++++ Source data

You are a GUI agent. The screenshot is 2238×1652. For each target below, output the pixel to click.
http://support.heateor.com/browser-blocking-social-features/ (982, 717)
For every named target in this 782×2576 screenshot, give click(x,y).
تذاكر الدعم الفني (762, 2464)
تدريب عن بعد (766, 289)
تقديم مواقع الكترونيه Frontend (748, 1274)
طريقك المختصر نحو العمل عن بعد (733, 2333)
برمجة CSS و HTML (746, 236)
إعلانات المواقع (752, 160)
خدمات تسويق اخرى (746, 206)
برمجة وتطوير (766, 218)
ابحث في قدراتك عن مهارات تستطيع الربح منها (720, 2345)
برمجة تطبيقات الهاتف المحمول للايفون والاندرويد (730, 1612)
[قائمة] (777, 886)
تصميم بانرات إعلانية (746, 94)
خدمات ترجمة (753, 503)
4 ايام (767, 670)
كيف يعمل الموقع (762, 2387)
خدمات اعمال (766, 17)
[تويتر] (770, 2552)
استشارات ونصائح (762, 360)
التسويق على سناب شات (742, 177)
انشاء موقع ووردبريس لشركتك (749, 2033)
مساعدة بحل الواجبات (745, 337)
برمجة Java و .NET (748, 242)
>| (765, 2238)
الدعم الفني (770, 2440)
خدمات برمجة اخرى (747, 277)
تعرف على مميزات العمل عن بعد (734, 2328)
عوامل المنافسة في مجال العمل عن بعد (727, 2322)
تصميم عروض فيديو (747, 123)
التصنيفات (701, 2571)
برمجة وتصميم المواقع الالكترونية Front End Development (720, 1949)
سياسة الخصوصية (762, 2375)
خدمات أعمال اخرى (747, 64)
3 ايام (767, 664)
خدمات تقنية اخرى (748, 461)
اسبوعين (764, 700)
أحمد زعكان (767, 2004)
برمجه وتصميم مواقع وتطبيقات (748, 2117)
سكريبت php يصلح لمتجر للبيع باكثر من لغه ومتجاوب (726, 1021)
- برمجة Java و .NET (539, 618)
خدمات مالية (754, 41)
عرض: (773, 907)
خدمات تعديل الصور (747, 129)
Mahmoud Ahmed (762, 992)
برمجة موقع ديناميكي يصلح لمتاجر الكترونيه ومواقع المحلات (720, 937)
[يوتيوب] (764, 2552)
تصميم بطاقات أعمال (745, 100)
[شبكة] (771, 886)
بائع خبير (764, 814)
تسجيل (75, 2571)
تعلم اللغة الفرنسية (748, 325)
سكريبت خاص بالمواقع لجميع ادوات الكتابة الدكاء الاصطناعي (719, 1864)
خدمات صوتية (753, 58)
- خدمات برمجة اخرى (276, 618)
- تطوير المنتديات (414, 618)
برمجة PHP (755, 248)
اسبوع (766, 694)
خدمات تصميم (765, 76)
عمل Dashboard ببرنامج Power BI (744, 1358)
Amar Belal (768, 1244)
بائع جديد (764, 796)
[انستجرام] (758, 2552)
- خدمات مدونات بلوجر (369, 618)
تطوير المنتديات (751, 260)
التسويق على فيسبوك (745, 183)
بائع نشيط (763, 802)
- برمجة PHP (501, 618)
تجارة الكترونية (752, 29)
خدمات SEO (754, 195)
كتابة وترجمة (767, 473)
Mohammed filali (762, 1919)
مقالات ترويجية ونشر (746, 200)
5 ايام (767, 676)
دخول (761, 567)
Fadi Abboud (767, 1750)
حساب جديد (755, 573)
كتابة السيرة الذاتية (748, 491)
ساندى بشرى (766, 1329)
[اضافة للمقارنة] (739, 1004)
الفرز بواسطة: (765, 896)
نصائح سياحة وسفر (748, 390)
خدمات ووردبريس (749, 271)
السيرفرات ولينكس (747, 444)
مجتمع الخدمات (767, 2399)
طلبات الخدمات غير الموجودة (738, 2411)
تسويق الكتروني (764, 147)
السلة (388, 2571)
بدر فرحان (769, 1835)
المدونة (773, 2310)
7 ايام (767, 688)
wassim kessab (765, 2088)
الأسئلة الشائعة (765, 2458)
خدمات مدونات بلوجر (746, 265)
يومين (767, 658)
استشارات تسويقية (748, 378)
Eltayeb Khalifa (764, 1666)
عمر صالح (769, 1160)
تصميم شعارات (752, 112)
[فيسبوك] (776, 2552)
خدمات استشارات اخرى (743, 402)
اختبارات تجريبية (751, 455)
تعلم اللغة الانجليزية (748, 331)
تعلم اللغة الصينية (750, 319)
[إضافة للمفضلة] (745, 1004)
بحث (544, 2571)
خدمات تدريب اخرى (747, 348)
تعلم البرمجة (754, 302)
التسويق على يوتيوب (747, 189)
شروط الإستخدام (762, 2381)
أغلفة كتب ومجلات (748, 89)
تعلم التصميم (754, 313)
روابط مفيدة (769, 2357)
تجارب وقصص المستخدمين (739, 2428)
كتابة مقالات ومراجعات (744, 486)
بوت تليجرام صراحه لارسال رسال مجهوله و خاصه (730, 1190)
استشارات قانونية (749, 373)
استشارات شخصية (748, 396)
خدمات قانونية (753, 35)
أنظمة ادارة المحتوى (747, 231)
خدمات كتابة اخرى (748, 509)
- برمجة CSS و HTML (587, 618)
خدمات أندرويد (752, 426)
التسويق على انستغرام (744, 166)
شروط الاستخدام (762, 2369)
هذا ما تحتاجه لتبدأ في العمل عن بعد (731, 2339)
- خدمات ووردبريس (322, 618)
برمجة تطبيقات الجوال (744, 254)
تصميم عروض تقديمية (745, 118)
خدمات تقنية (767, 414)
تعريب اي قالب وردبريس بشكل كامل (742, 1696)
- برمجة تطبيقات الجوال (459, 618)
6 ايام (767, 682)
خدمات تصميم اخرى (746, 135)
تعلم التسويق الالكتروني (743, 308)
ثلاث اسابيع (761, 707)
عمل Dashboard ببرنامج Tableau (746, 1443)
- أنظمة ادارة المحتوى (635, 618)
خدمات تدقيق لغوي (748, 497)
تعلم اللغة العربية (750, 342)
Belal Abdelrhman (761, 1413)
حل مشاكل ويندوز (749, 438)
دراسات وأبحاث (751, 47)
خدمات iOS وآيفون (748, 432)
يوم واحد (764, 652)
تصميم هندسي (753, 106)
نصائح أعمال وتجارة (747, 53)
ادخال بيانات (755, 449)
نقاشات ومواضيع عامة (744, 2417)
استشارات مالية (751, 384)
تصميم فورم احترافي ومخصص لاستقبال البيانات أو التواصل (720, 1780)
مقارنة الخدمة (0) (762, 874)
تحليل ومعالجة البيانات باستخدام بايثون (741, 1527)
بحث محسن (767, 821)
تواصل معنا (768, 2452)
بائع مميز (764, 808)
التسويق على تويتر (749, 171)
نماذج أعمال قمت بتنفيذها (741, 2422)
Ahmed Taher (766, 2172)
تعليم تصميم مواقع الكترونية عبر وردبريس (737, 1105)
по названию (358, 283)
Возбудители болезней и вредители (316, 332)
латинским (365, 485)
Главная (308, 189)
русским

++++++++

* Exercise *
Start at the first line of the material. Reproduce every line exactly, ending with the line that holds "[تويتر] (770, 2552)".

* Answer area *
You are a GUI agent. The screenshot is 2238×1652. For each target below, output the pixel to click.
http://support.heateor.com/browser-blocking-social-features/ (982, 717)
For every named target in this 782×2576 screenshot, give click(x,y).
تذاكر الدعم الفني (762, 2464)
تدريب عن بعد (766, 289)
تقديم مواقع الكترونيه Frontend (748, 1274)
طريقك المختصر نحو العمل عن بعد (733, 2333)
برمجة CSS و HTML (746, 236)
إعلانات المواقع (752, 160)
خدمات تسويق اخرى (746, 206)
برمجة وتطوير (766, 218)
ابحث في قدراتك عن مهارات تستطيع الربح منها (720, 2345)
برمجة تطبيقات الهاتف المحمول للايفون والاندرويد (730, 1612)
[قائمة] (777, 886)
تصميم بانرات إعلانية (746, 94)
خدمات ترجمة (753, 503)
4 ايام (767, 670)
كيف يعمل الموقع (762, 2387)
خدمات اعمال (766, 17)
[تويتر] (770, 2552)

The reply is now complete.